Sufrimos en el país un caso severo de gobernantes de cabeza dura. Siguen políticas que los dañan al producir un país en condiciones malas, o mediocres. Podían ser gobernantes de un país rico, pero su cabeza dura se los impide. Se han dañado a ellos mismos aplicando una política que opuesta a su propio interés.
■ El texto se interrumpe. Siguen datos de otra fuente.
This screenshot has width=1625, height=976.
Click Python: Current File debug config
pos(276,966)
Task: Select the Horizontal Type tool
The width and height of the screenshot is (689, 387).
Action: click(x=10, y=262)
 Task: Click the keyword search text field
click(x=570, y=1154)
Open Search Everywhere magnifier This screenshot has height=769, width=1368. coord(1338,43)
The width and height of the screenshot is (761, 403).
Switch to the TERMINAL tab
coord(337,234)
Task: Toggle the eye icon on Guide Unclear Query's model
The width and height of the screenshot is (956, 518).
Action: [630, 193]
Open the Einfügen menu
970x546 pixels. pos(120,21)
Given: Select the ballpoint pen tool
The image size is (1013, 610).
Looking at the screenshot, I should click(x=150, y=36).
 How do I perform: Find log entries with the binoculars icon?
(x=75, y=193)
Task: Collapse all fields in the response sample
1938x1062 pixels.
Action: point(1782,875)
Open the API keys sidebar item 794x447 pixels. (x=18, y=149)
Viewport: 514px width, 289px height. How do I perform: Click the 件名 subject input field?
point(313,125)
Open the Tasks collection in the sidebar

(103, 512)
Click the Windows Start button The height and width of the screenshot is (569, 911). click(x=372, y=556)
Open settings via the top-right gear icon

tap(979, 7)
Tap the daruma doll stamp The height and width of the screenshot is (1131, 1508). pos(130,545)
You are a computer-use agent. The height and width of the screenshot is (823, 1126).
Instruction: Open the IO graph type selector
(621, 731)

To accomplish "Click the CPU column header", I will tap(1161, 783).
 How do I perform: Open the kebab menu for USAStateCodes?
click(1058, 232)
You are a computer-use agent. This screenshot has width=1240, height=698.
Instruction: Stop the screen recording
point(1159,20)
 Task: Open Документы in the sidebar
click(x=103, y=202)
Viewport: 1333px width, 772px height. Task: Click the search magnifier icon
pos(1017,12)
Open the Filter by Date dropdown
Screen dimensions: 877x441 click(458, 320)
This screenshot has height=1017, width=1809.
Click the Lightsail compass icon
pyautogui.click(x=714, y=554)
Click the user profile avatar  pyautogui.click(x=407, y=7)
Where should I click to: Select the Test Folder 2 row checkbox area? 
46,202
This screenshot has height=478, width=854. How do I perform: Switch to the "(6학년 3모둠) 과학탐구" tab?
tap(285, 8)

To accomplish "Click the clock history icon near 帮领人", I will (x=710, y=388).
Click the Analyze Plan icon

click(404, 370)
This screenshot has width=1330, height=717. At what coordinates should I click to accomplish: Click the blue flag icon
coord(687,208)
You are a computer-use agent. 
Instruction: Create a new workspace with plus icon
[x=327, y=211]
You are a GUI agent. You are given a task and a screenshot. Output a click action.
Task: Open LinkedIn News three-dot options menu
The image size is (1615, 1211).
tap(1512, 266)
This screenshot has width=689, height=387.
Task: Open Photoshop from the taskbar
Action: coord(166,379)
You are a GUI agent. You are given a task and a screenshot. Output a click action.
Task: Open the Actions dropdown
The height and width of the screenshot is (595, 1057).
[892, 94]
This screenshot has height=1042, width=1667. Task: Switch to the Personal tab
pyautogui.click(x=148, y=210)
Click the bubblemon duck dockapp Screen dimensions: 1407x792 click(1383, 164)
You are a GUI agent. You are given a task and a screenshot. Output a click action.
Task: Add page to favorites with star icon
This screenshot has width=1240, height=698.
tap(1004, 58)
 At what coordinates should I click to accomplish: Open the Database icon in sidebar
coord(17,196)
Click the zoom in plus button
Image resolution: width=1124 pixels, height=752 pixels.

Lo pasado, pasado está y sólo serviría como lección para tener la experiencia de qué no hacer. El presente indica que las cabezas duras se mantienen. No hay en uno sólo de los precandidatos signo alguno de reconocer que la idea del intervencionismo es un fracaso. Lejos de eso, quieren mantener lo mismo.

Post Scriptum

El libro usado es el de Tuchman, B. W. (1985). The March of Folly: From Troy to Vietnam. Ballantine Books. Una lectura realmente obligada, con la ventaja de leerse con amenidad.

El tema recuerda las ideas de C. Cipolla sobre la estupidez. Véase, por ejemplo, Hay Más de los Imaginados, donde se trata la idea de una causa del fin del mundo: la estupidez de personas en puestos de poder.

Cipolla define al estúpido como quien realiza acciones que lo dañan a él y a los demás. Todos pierden con sus acciones, él y también los demás.

Un gobernante sin cabeza dura entenderá que le conviene aplicar políticas que creen riqueza y prosperidad, Esto le beneficiará a él en lo personal, al tener más probabilidad de ser reelegido y, también beneficiará al resto. En cambio, si el gobernante tiene la cabeza dura, aplicará malas políticas, que producirán malos resultados y la gente votará por otro en la siguiente elección.